* GIVEN TEXT:
>> Start

George Augustus Buffington (June 29, 1825September 16, 1893) was a philanthropist, businessman, farmer, and politician in the Chippewa Valley of Wisconsin. Buffington was a prominent figure in the area and one of the wealthiest men in the city of Eau Claire.

Life and career
Buffington was born in Little Valley, Cattaraugus County, New York in 1825, the son of Isaiah and Sophia (Winchester) Buffington.

He was raised in Onondaga County, New York, until he was seventeen years old. He then came with his parents to Walworth County, Wisconsin, where he worked at farming, teaming, or anything by which he could make a living. In 1846, he married Pluma A. Jones. In the same year, he bought a piece of land nearby and had a log cabin built. Subsequently, he purchased a stage line running from Kenosha to Beloit. Two years later, he sold the stage line to Frink, Walker & Company. He and his wife moved to Stephenson County, Illinois, where he purchased 160 acres of land and began farming.

In 1850, Buffington sold his land and holdings in Illinois and moved to Dodge County, Wisconsin, where he was appointed Undersheriff and also elected Justice of the peace.  At the same time he made investments in the grocery and sale stable businesses. Through these different endeavors Buffington managed to save $12,000 dollars. At the age of thirty, Buffington came to Eau Claire, Wisconsin where he purchased real estate. In 1857, he relocated his family to the area. He made a brief purchase of the Niagara House, and subsequently began steam boating. From 1858 to 1859, Buffington built the "Chippewa Valley" steamboat, which he ran until 1861. The boat was captured on the White River and burned after the Civil War broke out.

>> End

* GIVEN MATERIAL:

>> Start

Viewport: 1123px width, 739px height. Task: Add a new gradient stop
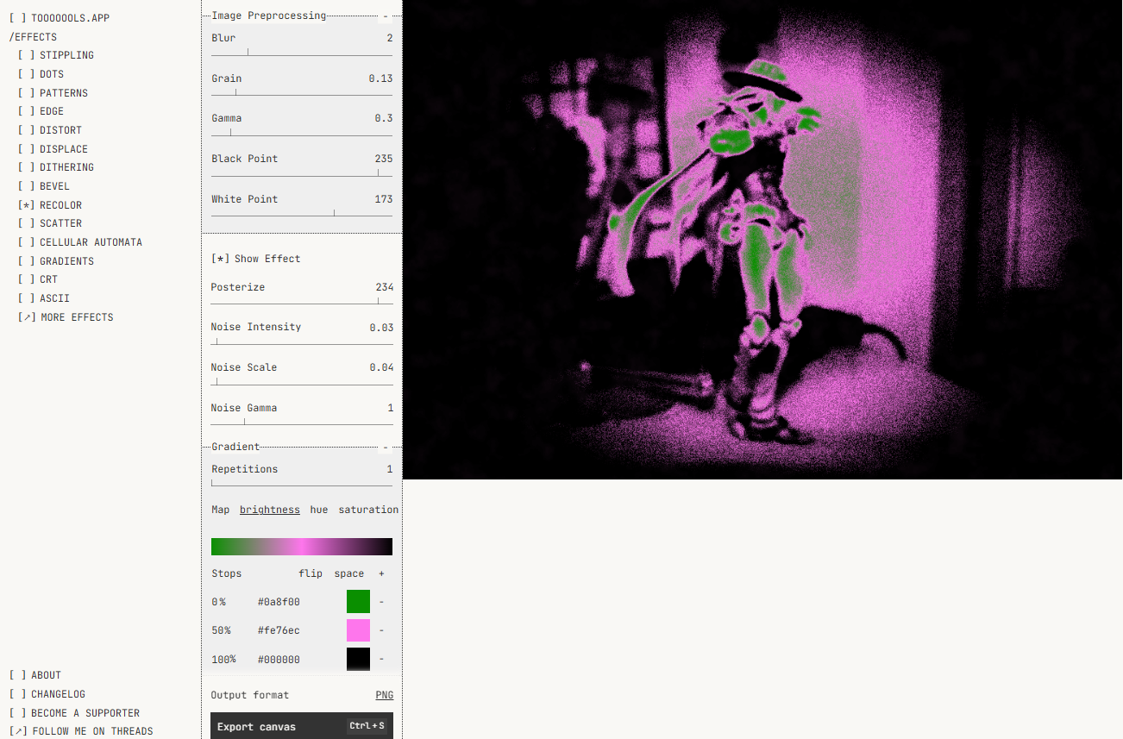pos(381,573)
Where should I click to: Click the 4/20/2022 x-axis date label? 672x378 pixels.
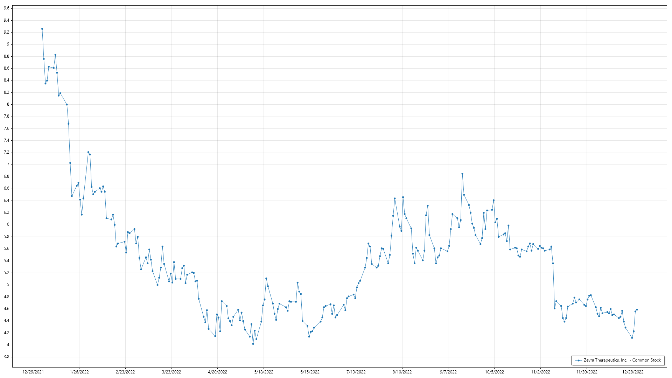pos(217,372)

>> End

* EXERCISE SET:
- 1) In the passage on George Augustus Buffington, starting at "He was raised" and ending at "and began farming.", put "coach line" in place of "stage line" and write the passage out again.
- 2) Sum up the passage on George Augustus Buffington in three sentences.

* IN RESPONSE:
- 1)
He was raised in Onondaga County, New York, until he was seventeen years old. He then came with his parents to Walworth County, Wisconsin, where he worked at farming, teaming, or anything by which he could make a living. In 1846, he married Pluma A. Jones. In the same year, he bought a piece of land nearby and had a log cabin built. Subsequently, he purchased a coach line running from Kenosha to Beloit. Two years later, he sold the coach line to Frink, Walker & Company. He and his wife moved to Stephenson County, Illinois, where he purchased 160 acres of land and began farming.

- 2) George Augustus Buffington (1825–1893) was a philanthropist, businessman, farmer, and politician in Wisconsin's Chippewa Valley and one of the wealthiest men in Eau Claire. Born in Little Valley, New York, he farmed and ran a stage line in Wisconsin and Illinois, then became undersheriff and justice of the peace in Dodge County, Wisconsin, before buying real estate in Eau Claire and moving his family there in 1857. He later took up steamboating and built the "Chippewa Valley" steamboat, which he ran until 1861.